Die Nacht war stockfinster. Neumondnacht. Die Säfte des Lebens beginnen sich zu wandeln, behaupteten die Alten. In der Burg herrschte auffällige Ruhe. Keine Soldatengesänge, keine Würfel, die über eine Tischplatte klackerten. Selbst das Vieh verhielt sich still. Es gab keine Sterne, keinen Mond, keinen Wind.
    Es war die Zeit, wo die Irrlichter über die Heide trieben. Man sagte von ihnen, sie seien bunt und erinnerten an Glühwürmchen. Es waren die verdammten Seelen von verfluchten Toten. Niemand wagte sich in die Heide, wenn die Irrlichter umgingen. Nicht einmal die Sachsen, die hier geboren waren.
    Nur einer schien verwegen genug. Ein junger Mann auf seinem Pferd, der sich kaum aufrecht halten konnte. Wegen des Neumonds fiel ihm die Orientierung schwer. Er ritt langsam. Welche Richtung nahm man bei Neumond? Ganz gleich, nur weit fort. Und nicht im Kreis, das war die Gefahr. Wenn man im Kreis ritt, trat man auf der Stelle und erlag einer fatalen Illusion. Doch wer sich auskannte in der Heide, kam auch bei Neumond zurecht. Wacholder bildeten markante Punkte oder Föhren, die in Gruppen standen. Ein murmelnder Bach, ein Adlerhorst. Nur nicht im Kreis, ohne Anfang, ohne Ende, und die Föhren schwiegen in dieser Nacht, auch wenn man ihre Sprache verstand.
    Custodis tobte. Beim Frühstück mit Haferkuchen und verwässertem Wein hatte ihm der wachhabende Soldat mitgeteilt, der Gefangene sei ausgebrochen. Die Wache sei bewußtlos aufgefunden worden, die Tür zur Zelle habe aufgestanden.
    Custodis war unberechenbar. Und Maria zog sich in ihre Kammer zurück. Selbst hier oben hörte sie seine Stimme, dröhnend, kläffend. Sie sah aus dem Fenster. Soldaten stoben in alle Richtungen, Hunde schlugen an, Pferde wieherten. Berthold kam in die Kammer gestürzt, sagte, sie seien hinter dem Jungen her und verschwand wieder. Dann plötzlich war Ruhe.

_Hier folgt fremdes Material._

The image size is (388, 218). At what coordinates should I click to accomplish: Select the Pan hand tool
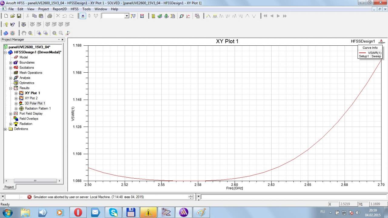tap(24, 33)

    Maria versuchte zu lesen. Aber ihre Gedanken schweiften ständig zu dem Jungen zurück. Wie günstig, daß er geflohen war, wo doch niemand ihn hängen wollte! Nur die Angst, Custodis’ Willkür würde sie alle an den Galgen bringen, hatte sie alle wegsehen lassen. Aber wer hätte ihn denn letztendlich aufknüpfen müssen? Hatte der Ire dem Jungen geholfen und sie alle vor einem schlechten Gewissen und nächtlichen Schuldträumen bewahrt? Wie edel, dachte Maria spöttisch.

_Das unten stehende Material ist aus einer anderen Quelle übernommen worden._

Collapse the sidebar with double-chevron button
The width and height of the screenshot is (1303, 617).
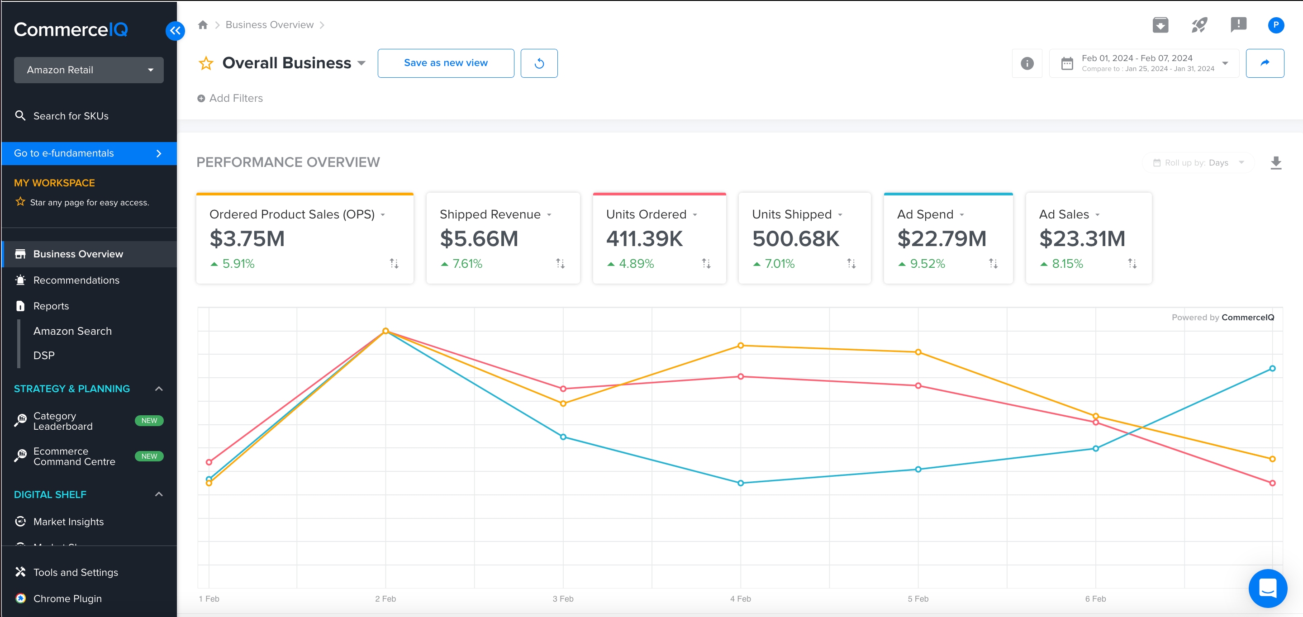175,31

    »Ich habe da einen hübschen Garten gefunden, mitten in der Heide.« Maria drehte sich um. Katharina, die alte Sächsin stand in der Tür. »Habt Ihr nicht Lust, mit mir hinzugehen?«
    Was wollte sie in der heißen Sonne auf der Heide? Die Schwüle lag schon jetzt wie eine Glocke über den Mauern. »Du willst doch nicht Spazierengehen«, meinte sie belustigt.
    Katharina setzte sich zu ihr aufs Bett. »Nein, Herrin, ich möchte, daß Ihr jemanden kennenlernt. Sie sind alle fort, den Jungen suchen. Keiner wird merken, wenn wir ein bißchen ausgehen.«
    »Was ist los, Frau?« Maria wurde ungeduldig. Die schwarze Krähe war ihr unheimlich, so wie alle Sachsen.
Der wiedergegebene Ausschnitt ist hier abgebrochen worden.